We have kept the website up to date with information about local support during lockdown and have organised outlets for ‘Five Walks around Lindfield’ and ‘Lindfield’ by Jane Reid. We will continue to keep members informed through Lindfield Life and the annual mailing which will go out in December/January. Please do ensure that we have your email address. We treat this with complete confidence and email allows us to contact you promptly with news and updates.

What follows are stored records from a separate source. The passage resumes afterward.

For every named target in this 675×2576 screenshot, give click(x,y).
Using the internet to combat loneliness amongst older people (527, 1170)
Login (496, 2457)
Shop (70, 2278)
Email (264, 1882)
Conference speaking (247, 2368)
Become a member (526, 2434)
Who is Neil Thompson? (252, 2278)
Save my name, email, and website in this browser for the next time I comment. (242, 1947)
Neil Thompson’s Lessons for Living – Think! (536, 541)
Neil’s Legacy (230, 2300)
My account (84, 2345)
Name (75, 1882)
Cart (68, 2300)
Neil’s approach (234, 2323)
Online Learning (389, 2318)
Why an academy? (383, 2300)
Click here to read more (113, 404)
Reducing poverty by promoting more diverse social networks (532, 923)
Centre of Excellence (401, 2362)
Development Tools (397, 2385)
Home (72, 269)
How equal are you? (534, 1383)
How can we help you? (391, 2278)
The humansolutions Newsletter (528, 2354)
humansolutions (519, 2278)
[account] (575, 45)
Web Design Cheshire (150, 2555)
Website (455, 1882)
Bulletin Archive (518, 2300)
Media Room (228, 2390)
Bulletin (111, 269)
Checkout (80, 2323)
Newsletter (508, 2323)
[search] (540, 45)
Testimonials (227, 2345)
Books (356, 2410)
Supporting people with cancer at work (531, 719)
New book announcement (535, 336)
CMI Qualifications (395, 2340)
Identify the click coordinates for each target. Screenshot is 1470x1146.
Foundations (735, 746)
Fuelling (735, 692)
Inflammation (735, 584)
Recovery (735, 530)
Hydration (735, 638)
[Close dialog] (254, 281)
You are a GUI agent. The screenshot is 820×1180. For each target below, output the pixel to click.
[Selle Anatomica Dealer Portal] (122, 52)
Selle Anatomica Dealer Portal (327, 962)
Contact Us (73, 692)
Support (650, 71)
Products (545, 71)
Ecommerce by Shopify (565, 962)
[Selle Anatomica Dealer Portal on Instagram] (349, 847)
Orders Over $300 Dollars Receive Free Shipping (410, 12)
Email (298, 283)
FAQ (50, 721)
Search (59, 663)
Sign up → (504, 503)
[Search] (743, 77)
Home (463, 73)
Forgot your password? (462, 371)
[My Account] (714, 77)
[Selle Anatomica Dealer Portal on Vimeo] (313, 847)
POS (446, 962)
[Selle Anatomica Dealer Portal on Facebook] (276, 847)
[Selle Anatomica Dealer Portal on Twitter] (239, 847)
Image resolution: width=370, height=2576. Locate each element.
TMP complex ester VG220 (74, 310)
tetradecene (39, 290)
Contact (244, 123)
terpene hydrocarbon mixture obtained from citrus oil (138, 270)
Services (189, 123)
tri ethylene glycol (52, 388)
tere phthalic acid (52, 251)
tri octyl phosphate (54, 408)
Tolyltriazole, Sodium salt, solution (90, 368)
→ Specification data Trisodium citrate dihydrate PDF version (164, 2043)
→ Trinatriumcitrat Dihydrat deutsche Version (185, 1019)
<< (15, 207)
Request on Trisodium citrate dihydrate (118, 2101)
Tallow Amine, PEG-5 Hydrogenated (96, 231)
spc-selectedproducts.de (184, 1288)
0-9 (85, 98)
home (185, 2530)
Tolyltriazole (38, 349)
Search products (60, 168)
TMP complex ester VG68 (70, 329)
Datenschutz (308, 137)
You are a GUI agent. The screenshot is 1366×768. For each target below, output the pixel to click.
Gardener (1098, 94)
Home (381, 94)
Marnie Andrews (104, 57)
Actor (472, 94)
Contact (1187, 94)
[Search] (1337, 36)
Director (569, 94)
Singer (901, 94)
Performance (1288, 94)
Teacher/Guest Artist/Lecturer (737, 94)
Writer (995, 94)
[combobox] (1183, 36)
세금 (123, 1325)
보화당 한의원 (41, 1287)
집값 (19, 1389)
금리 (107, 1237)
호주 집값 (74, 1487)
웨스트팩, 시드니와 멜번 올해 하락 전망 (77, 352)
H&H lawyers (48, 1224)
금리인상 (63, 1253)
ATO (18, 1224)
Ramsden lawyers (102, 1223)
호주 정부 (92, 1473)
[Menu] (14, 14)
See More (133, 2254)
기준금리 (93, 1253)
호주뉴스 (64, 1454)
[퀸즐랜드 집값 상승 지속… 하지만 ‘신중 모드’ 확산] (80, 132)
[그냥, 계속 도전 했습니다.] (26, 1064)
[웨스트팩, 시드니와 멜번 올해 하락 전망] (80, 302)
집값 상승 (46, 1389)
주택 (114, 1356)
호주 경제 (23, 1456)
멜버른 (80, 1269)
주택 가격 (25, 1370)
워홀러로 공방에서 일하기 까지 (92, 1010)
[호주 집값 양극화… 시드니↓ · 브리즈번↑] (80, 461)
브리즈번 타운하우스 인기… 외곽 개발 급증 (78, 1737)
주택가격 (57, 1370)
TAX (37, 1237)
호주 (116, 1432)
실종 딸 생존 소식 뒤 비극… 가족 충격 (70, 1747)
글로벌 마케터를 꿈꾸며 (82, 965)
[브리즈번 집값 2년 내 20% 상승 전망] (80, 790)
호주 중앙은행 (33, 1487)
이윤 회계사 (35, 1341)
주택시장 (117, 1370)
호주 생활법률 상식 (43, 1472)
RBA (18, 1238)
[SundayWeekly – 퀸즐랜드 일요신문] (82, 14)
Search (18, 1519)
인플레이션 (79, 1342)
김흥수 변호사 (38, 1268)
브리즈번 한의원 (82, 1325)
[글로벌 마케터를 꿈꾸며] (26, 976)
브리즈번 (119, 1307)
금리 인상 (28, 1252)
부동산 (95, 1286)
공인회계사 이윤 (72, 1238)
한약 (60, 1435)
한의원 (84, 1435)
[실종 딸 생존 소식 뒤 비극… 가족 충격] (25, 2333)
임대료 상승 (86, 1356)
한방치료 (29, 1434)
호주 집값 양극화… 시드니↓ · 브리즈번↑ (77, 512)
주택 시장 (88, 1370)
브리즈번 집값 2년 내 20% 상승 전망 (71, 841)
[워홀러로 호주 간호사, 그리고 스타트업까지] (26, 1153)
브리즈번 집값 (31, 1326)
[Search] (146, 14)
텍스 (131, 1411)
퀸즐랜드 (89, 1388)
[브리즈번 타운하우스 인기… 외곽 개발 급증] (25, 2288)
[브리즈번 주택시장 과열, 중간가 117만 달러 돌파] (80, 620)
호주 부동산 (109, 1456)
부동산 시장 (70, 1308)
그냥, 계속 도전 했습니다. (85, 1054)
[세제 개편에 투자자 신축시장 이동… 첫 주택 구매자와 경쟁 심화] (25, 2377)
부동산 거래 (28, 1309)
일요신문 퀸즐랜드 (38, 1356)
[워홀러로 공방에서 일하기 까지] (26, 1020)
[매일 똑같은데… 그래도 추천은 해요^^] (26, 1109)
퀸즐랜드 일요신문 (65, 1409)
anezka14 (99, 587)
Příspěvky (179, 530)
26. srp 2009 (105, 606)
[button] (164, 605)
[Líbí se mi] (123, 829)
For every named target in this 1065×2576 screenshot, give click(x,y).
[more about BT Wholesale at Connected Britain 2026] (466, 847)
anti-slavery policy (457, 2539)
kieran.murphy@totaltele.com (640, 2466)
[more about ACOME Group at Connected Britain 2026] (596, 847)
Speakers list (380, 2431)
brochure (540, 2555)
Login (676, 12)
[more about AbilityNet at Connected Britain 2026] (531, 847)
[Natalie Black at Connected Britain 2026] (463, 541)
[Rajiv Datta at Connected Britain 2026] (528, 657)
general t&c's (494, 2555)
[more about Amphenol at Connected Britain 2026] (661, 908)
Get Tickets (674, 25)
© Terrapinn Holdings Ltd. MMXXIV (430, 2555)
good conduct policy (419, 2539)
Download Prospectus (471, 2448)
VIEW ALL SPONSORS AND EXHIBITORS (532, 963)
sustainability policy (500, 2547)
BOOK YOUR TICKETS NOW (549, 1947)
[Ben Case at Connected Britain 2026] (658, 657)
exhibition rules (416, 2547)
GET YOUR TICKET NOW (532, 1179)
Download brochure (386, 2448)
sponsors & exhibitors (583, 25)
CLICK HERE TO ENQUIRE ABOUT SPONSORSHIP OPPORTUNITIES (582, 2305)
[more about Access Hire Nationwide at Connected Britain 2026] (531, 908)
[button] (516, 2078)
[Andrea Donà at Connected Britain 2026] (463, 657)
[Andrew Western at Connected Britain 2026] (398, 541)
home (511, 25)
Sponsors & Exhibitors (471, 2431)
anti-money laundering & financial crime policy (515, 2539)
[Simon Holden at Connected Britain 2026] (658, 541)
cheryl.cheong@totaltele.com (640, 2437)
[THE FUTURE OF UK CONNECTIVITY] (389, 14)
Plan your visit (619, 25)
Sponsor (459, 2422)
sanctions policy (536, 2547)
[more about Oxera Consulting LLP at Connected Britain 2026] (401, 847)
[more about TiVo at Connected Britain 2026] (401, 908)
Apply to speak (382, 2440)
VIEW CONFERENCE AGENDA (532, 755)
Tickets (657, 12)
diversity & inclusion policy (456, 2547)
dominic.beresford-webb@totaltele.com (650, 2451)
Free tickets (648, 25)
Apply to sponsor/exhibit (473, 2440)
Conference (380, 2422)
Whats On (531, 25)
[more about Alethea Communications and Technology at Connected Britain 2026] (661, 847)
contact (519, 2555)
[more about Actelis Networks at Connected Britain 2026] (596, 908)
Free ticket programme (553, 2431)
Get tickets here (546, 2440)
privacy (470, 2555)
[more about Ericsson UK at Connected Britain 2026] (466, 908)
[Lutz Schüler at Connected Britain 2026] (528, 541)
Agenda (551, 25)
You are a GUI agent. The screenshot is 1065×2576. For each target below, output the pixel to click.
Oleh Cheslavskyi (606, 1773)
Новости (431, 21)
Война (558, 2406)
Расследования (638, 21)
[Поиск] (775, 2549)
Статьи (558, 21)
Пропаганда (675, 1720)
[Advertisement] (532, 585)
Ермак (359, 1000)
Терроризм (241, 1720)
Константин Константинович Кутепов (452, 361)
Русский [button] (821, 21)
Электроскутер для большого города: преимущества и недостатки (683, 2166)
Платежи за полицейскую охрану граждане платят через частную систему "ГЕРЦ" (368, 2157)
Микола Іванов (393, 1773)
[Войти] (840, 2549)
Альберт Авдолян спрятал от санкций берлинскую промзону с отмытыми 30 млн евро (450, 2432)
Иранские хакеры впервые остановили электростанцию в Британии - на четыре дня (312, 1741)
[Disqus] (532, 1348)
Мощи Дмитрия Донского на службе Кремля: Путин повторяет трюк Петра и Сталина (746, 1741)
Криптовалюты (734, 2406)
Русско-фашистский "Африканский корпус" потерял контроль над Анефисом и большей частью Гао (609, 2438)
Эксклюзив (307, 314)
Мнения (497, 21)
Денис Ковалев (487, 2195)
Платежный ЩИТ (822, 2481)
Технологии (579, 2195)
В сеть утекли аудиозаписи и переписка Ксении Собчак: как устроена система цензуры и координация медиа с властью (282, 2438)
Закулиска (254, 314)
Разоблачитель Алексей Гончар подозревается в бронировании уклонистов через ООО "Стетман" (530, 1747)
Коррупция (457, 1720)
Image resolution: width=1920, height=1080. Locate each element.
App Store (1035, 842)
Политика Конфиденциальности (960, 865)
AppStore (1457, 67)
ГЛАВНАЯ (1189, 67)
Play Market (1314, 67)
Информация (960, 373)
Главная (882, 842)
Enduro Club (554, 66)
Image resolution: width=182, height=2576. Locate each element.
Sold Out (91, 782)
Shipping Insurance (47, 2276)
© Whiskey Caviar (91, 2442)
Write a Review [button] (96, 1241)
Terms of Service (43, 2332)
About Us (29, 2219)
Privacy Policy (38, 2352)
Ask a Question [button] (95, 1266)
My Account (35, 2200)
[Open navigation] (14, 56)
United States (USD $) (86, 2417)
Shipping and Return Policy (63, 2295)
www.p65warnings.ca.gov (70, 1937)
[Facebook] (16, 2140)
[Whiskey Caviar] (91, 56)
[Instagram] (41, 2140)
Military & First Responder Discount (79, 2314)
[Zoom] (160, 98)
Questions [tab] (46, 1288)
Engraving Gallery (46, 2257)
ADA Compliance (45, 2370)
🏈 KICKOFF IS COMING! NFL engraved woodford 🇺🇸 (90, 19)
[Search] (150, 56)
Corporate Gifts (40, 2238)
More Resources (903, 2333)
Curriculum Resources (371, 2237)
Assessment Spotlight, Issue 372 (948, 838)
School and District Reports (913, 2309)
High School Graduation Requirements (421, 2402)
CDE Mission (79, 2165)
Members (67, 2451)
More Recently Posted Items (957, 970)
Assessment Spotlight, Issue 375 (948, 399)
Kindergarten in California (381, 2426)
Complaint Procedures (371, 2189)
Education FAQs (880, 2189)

As a charity we have legal obligations to fulfil. The AGM in April could not go ahead because of the lockdown and I wrote to members asking for approval of the minutes of 2019 and the annual accounts and independent examiner’s report. Following this we were able to complete the annual return to the Charity Commission. An outstanding matter is the approval of members of the management committee and the independent examiner and it was hoped to deal with this at one the talks events. This will not now be the case, so we are asking members, in these exceptional circumstances, to approve the list of proposed committee members and the independent examiner below. If you approve of the list, you need do nothing. We will take the absence of a response by Friday 28 August 2020 as a vote in favour.

On behalf of the management committee I would like to thank members who have continued to support the Society during these difficult months. It was particularly gratifying to receive £150 from an anonymous donor. We assure you that we remain committed to the preservation, sympathetic development and improvement of Lindfield.